SUPPLIED RECORDS
..............................

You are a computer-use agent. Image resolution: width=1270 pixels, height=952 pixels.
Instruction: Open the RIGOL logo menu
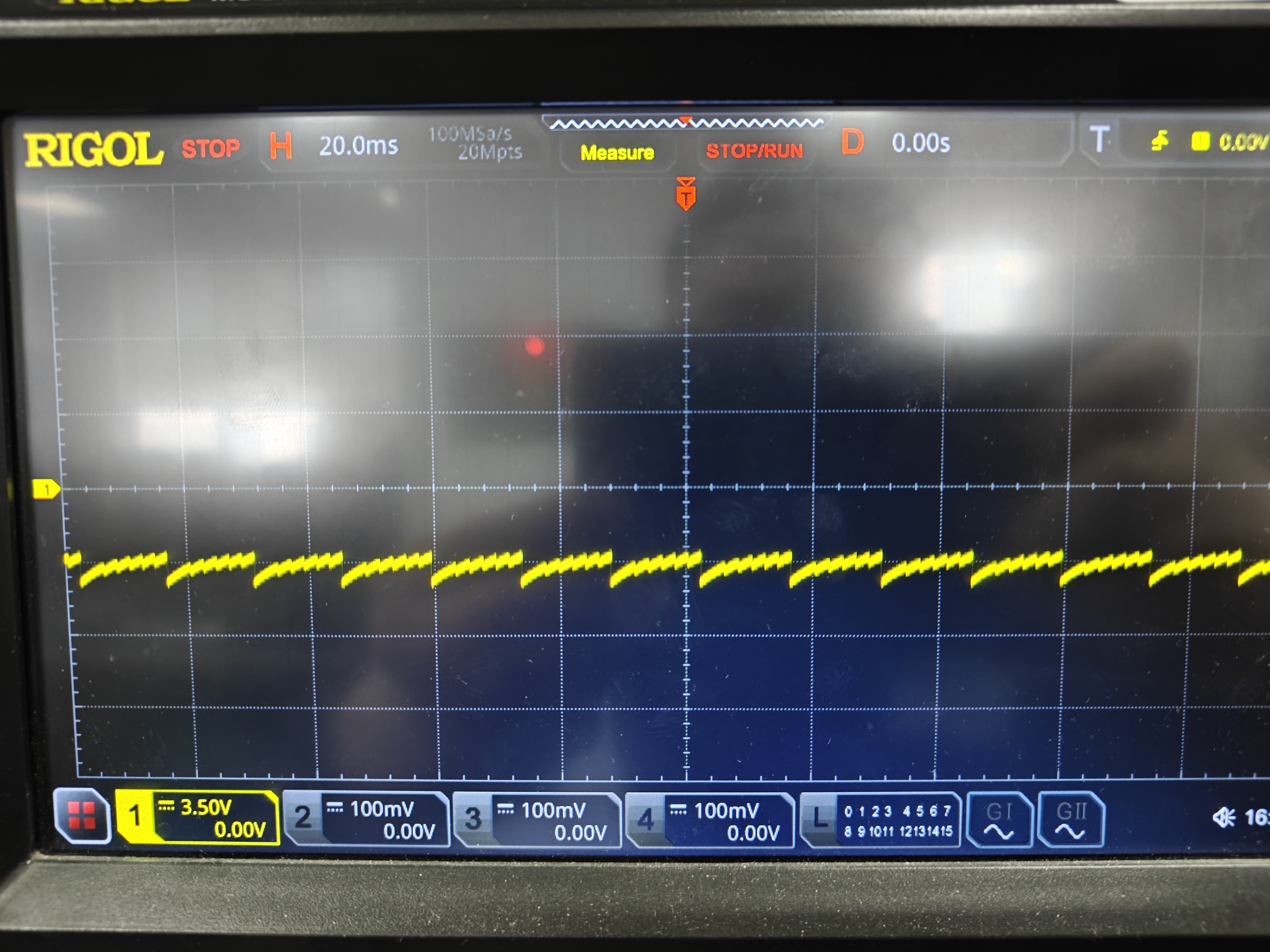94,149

..............................

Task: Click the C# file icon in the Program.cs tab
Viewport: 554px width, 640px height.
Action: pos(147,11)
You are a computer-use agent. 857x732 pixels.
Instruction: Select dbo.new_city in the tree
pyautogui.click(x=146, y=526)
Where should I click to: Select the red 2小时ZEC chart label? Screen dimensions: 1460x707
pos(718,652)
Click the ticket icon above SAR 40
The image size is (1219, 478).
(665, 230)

..............................

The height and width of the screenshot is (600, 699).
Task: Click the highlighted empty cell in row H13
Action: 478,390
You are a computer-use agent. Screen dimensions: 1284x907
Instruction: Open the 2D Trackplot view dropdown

..............................

SET EXERCISE
Lay out the lines of the records above as a JSON list of strings, one string per line with blank lines omitted, starting at the line that contains "The height and" and ending at the line that contains "Instruction: Open the 2D".

TASK OUTPUT
[
  "The height and width of the screenshot is (600, 699).",
  "Task: Click the highlighted empty cell in row H13",
  "Action: 478,390",
  "You are a computer-use agent. Screen dimensions: 1284x907",
  "Instruction: Open the 2D Trackplot view dropdown"
]